Когда скоропомощной год подходил к концу, Журкин-старший скоропостижно скончался. Все гостеприимно распахнутые двери тут же захлопнулись и Журкин остался работать на «скорой». Он сильно переживал по поводу того, как его «прокатили» с работой на кафедре и в больнице. Переживания привели к серьезным изменениям в психике. Добрый рубаха-парень превратился в агрессивного мизантропа, который ненавидел стационарных и поликлинических врачей, а уж кафедральным сотрудникам был готов печень выгрызть.

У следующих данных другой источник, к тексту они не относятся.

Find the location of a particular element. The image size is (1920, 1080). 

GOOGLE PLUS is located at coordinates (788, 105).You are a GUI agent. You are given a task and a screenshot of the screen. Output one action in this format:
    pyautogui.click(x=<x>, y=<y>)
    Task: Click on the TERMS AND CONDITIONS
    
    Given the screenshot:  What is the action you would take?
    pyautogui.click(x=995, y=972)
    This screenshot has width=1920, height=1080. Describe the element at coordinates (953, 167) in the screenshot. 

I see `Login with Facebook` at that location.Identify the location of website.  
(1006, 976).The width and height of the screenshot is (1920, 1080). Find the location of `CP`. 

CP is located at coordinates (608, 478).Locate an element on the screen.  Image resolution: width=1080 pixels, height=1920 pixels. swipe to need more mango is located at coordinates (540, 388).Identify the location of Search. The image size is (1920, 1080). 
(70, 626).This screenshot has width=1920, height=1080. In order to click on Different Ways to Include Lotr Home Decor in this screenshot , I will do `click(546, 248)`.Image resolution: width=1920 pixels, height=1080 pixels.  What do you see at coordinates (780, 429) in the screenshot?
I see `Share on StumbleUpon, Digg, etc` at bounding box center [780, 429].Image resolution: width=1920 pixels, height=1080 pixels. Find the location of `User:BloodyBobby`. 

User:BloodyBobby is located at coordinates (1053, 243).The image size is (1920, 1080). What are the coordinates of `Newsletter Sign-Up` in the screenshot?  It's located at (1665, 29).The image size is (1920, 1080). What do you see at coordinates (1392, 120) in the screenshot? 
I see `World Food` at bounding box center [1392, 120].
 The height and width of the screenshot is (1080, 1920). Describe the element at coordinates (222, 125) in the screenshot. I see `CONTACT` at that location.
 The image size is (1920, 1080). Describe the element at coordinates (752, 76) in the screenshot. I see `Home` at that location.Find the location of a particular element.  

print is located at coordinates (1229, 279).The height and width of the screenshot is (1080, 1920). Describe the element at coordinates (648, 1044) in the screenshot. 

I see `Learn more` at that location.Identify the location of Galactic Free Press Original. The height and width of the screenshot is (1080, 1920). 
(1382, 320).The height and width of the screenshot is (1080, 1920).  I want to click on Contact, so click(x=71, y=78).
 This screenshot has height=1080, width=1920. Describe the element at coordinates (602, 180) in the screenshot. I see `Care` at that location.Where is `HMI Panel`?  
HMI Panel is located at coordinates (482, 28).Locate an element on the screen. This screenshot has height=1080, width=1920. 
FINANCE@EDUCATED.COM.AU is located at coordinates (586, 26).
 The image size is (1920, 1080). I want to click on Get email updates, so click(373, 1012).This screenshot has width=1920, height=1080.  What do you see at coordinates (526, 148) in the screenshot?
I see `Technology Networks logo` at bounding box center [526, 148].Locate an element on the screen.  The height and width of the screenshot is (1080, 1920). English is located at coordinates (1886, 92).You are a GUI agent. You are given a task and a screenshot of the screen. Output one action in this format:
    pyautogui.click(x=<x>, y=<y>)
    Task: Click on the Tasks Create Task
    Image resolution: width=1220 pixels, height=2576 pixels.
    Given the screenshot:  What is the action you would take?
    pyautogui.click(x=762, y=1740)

В понимании Журкина настоящие врачи были только на «скорой» поэтому-то он здесь и работал, а не потому что его никуда больше не брали.
Сдавая пациентов в стационары, Журкин вел себя так, что больничный персонал ему слово поперек боялся сказать. Мог запросто обложить семиэтажным матом, мог констатировать умственную неполноценность или, скажем, проехаться по национальности. В борьбе все средства хороши, не так ли?
— Да вы не доктор, а фашист! — сказала однажды рыдающая врач приемного покоя, которой Журкин доходчиво объяснил, что с ее куриными мозгами сподручнее улицы мести, нежели чужое место в больнице занимать.